DEM Parti'den UNESCO'ya 'ana dil' mektubu

DEM Parti, Türk devletinin özellikle Kürtçeye dönük hak gaspları için UNESCO'ya mektup yazarak, "Kurumunuza ve tüm uluslararası kurumlara sorumluluklarını yerine getirme çağrısı yapıyoruz" dedi.

DEM Parti eş genel başkanları Tülay Hatimoğulları ve Tuncer Bakırhan, 21 Şubat Dünya Ana Dili Günü vesilesiyle UNESCO'ya Kurmancî, Kirmanckî (Zazakî), Arapça, Ermenice, Süryanice, İngilizce ve Türkçe olmak üzere 7 dilde mektup gönderdi.

Eş genel başkanların mektubu şöyle:

"Ana dilde eğitim hakkı en temel insan haklarından biri olup Birleşmiş Milletler tarafından  kabul edilmiş ve resmi olarak uygulanması tüm BM üyesi devletlere gerekli kılınmıştır.  Ancak Türkiye’de Kürt, Arap, Ermeni, Süryani, Çerkes ve Laz halkları için bu hak gasp  edilmiştir. Bu topraklarda Türkçe dışındaki bütün diller sistematik bir şekilde asimile  edilmekte ve yasaklanmaktadır. Asimilasyon politikalarından dolayı Türkiye’de birçok dil  yok olma tehlikesi ile karşı karşıya bırakılmıştır. UNESCO’nun Tehlike Altındaki Dünya  Dilleri Atlası’na göre Türkiye’de şimdiye kadar 18 dil yok olmuştur veya yok olma tehlikesi  altındadır.

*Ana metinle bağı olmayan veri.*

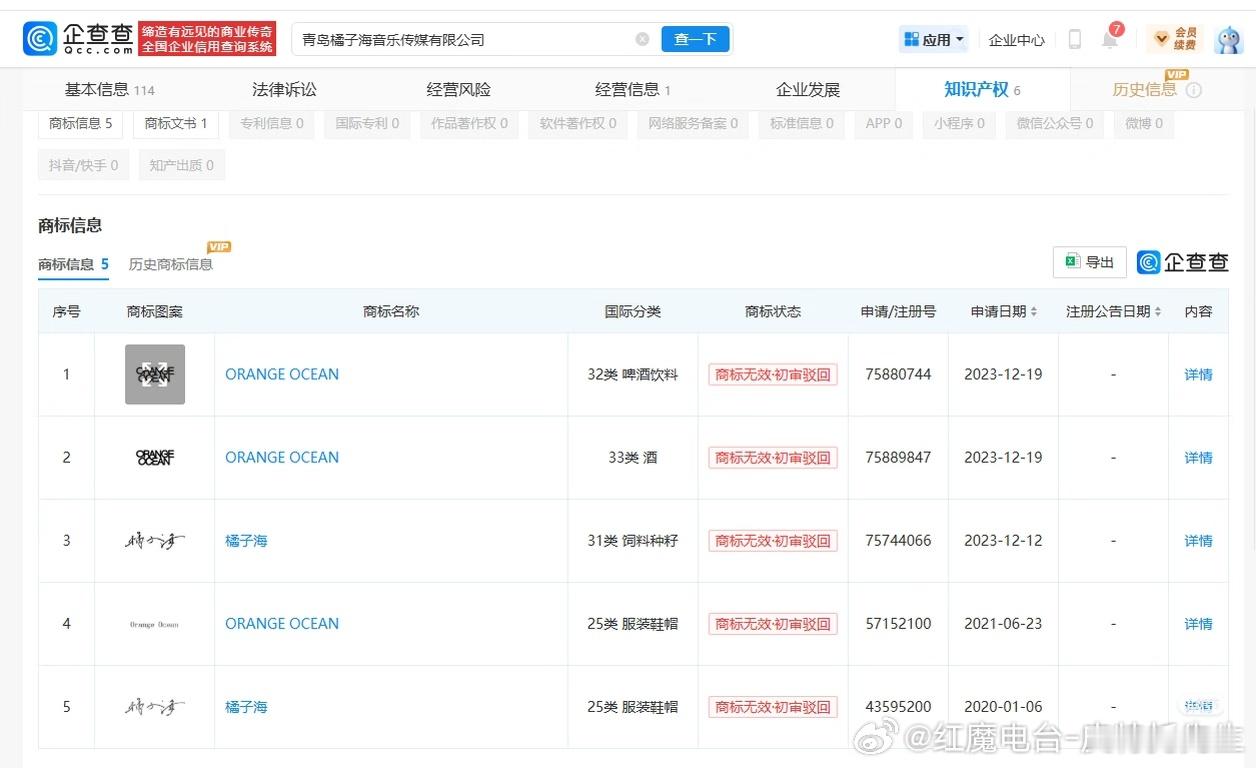Switch to the 经营风险 tab
Viewport: 1256px width, 768px height.
pyautogui.click(x=458, y=90)
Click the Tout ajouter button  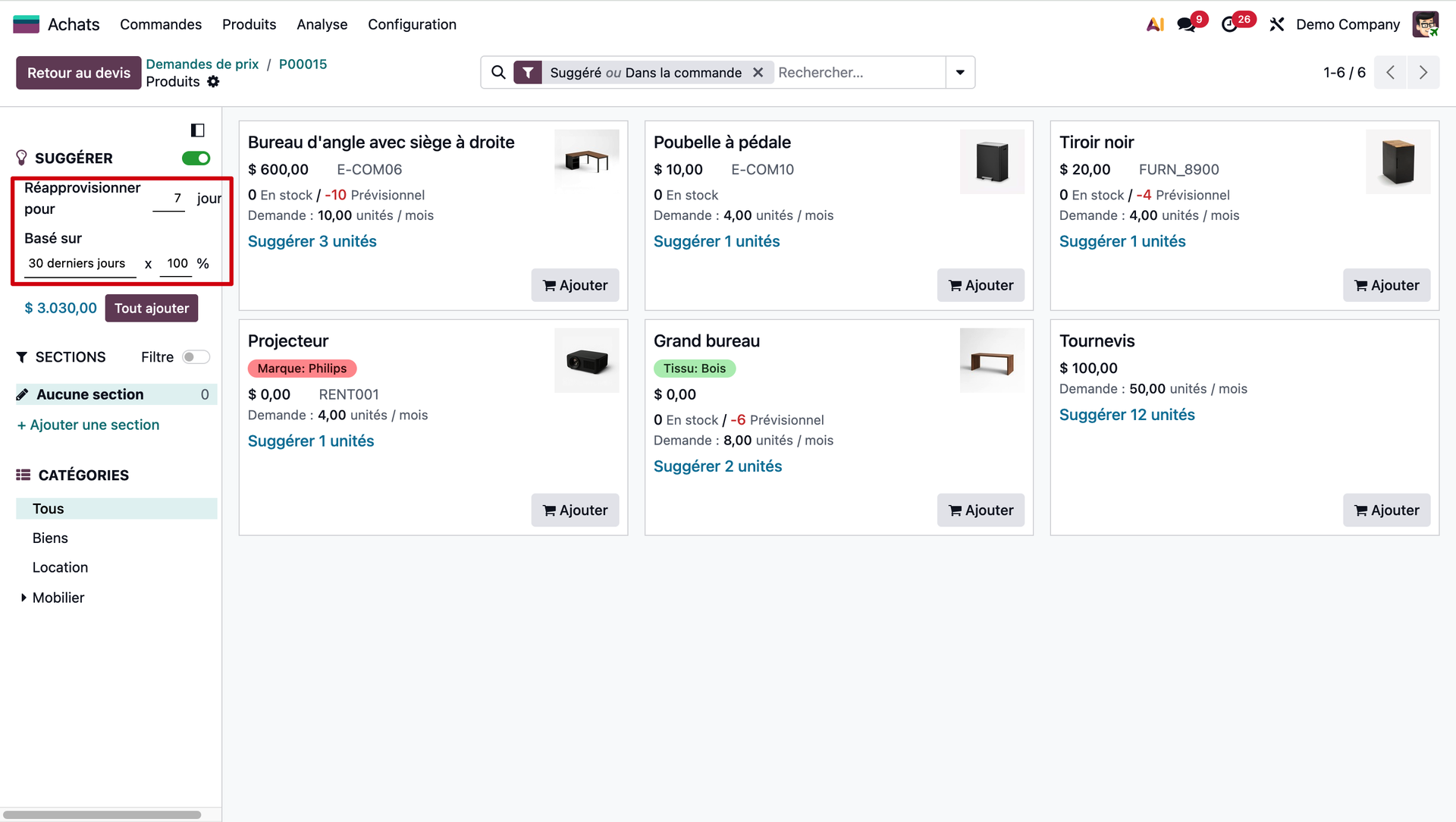(x=152, y=309)
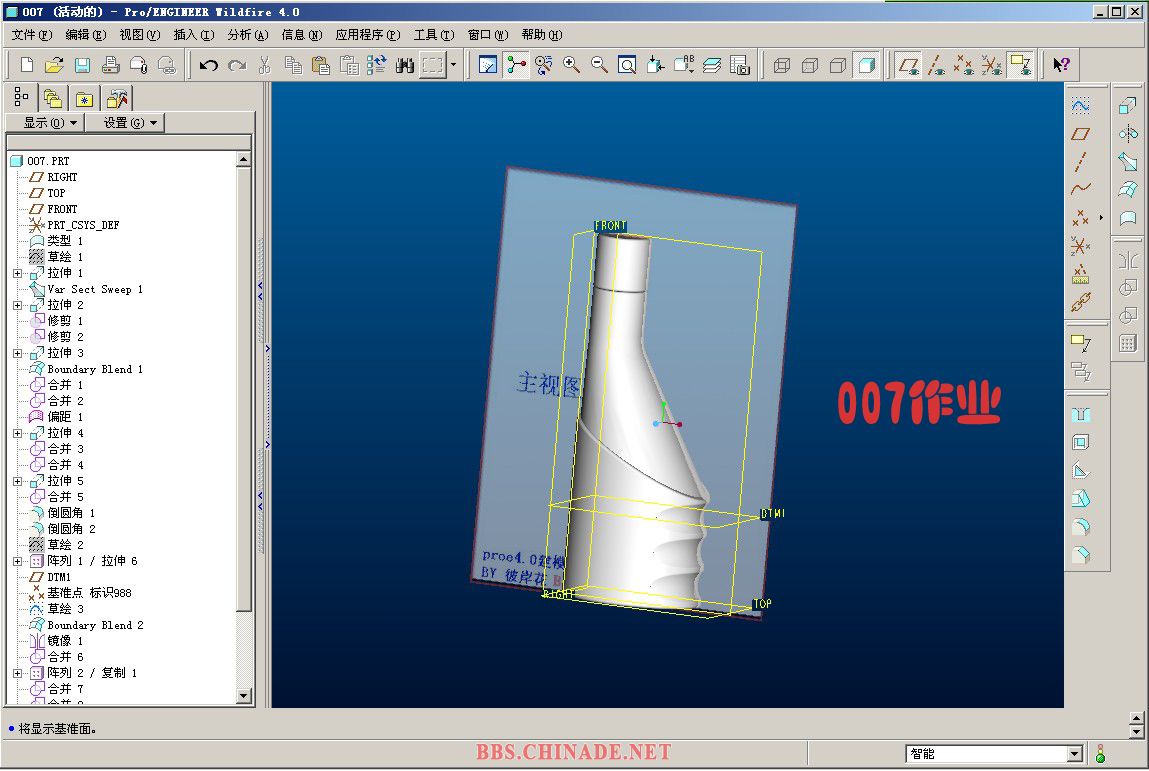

Bu dillerden birisi de Kürtçenin Kırmancki lehçesidir.  

Dillerin asimilasyonu ve kültürel kırım politikaları insanlık değerlerine karşı işlenmiş suçlar  kapsamındadır. Ancak Türkiye dilleri koruyan uluslararası kararlara uymamakta ve bugüne  kadar bu hakları ihlal etmeye devam etmektedir.

Bizler Hakların Eşitlik ve Demokrasi Partisi (DEM Parti) olarak 21 Şubat Dünya Ana Dili Günü vesilesiyle bir kez daha kurumunuza ve tüm uluslararası kurumlara sorumluluklarını yerine getirme çağrısı yapıyoruz. Türkiye’ye bir heyet göndermeniz ve Türkiye hakkında  ana dili hak gasplarına dair soruşturma başlatmanızı talep ediyoruz. Türkiye’de başta Kürtçe  (Kurmancî-Kirmanckî) olmak üzere Arapça, Ermenice, Süryanice, Çerkesce, Lazca,  Romanca, Boşnakça ve tüm diğer dillerin statülerinin tanınması gerekmektedir. Türkiye’nin temel haklara dair uluslararası kararlara uyması ve uluslararası sözleşmelerin gereklerini  yerine getirmesini talep ediyoruz. Bu anlamda Türkiye’nin Birleşmiş Milletler Çocuk  Haklarına Dair Sözleşmesi’nin 17. , 29. ve 30. Maddelerine koyduğu çekinceleri kaldırması  ve sözleşmenin gereklerini yerine getirmesi için Kurumunuzun gerekli adımları atmasını talep  ediyoruz.